The most important thing to remember about a rolling pin is that it should feel comfortable in your hands and produce good results. When a rolling pin can't fulfill those two basic requirements, everything it touches becomes a chore. If you dread rolling out any dough, whether it's for sugar cookies or pie crust, chances are it has more to do with your equipment than with your skill as a baker.
Anyone who's ever seen a dog wearing booties knows that physical discomfort can turn even the most basic actions into a comedy of errors. It's hard to approach a dough with confidence when a pin feels unwieldy, and all the more so if the pin has any sort of technical flaw—cumbersome weight, awkward handles, ball bearings that don't move freely, a warped barrel, or an uncomfortable length.
Sound familiar? Stop blaming yourself and consider breaking up with your rolling pin. Growing up, I watched my mom roll out pie dough like a champ, but somehow I always felt like a bull in a china shop with her American-style pin. I avoided making any sort of cutout cookie or pie right up until I went to culinary school, where our student toolkits included a French rolling pin.
The moment I picked it up, there was a certain rightness to it, a feeling as wholly subjective as knowing my favorite color—and just as undeniable. Even so, a French pin has some objectively excellent features: At 20 inches from end to end, it's long enough to glide across any dough in one fell swoop, and at just 14 ounces, it's too light to crush even the puffiest yeast-raised biscuit dough.
American-style pins of comparable length can weigh four pounds or more, so they can feel like deadweight and be a little tiring to use, or else squish soft doughs into oblivion. A lightweight French pin, on the other hand, feels like an extension of my own arms. With an American- or Shaker-style pin, my hands are fisted around the handles, focusing my awareness on the pin itself and limiting my points of control. With a French pin, I can place my hands anywhere along its length, allowing for quick adjustments to pressure and movement. As the pin rolls against my open palm, I can feel every bump and irregularity in the dough; for me, it's like the pin disappears and I'm directly manipulating the dough instead.
Thanks to its tapered ends, a French pin responds effortlessly to subtle shifts in pressure, allowing for more precise control. For example, if I feel that my right hand is higher than my left, I know immediately that it's because the dough is too thick on the right side. When I apply more pressure with my right hand, the tapered pin will pivot, targeting the problem area to my right without affecting the dough on my left.
Since there are no nooks and crannies or moving parts, French pins are also a snap to clean. If the pin is particularly buttery or covered in cocoa powder, I'll wipe it down with a warm soapy rag, but in most instances I don't give it anything more than a quick rinse in warm running water. That simple maintenance routine served me well for 17 years, right up until I left my rolling pin in Tucson. While it sounds like a line from some heartbreaking country song, the reality wasn't so depressing: Like my favorite color, my favorite rolling pin is so basic, it's the same from one incarnation to the next.

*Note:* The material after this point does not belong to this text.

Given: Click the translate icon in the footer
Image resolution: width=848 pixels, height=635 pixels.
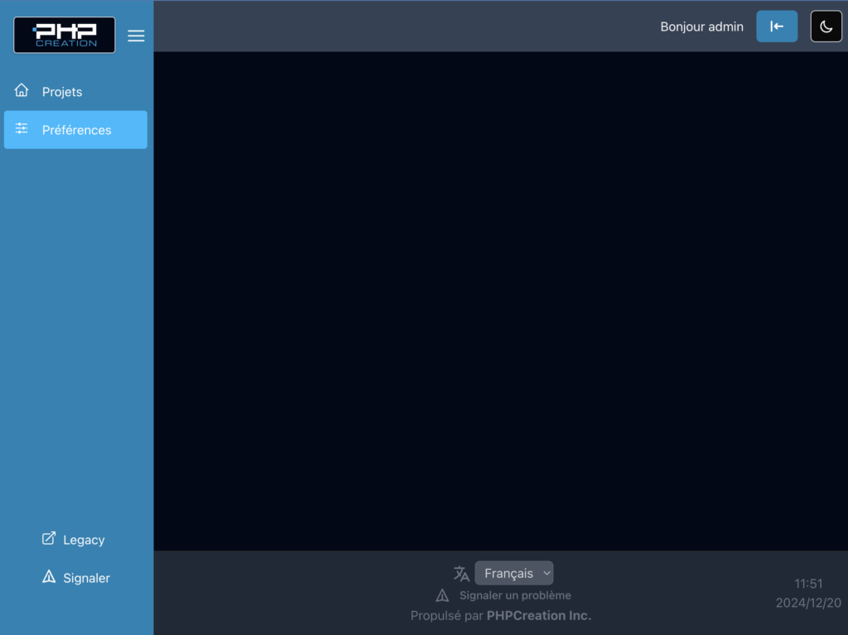Looking at the screenshot, I should [461, 573].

They say practice makes perfect, so if you've been rolling doughs for a while but still consider it to be one of baking's more obnoxious tasks, it may be worth investigating a new tool for the job. As with choosing a new knife, there's no universal solution that will suit every cook, and that means it's important to explore your options and find what's right for you. I can't say you'll feel just as passionate about a French rolling pin as I do, but if you've never tried one before, it's a good place to start.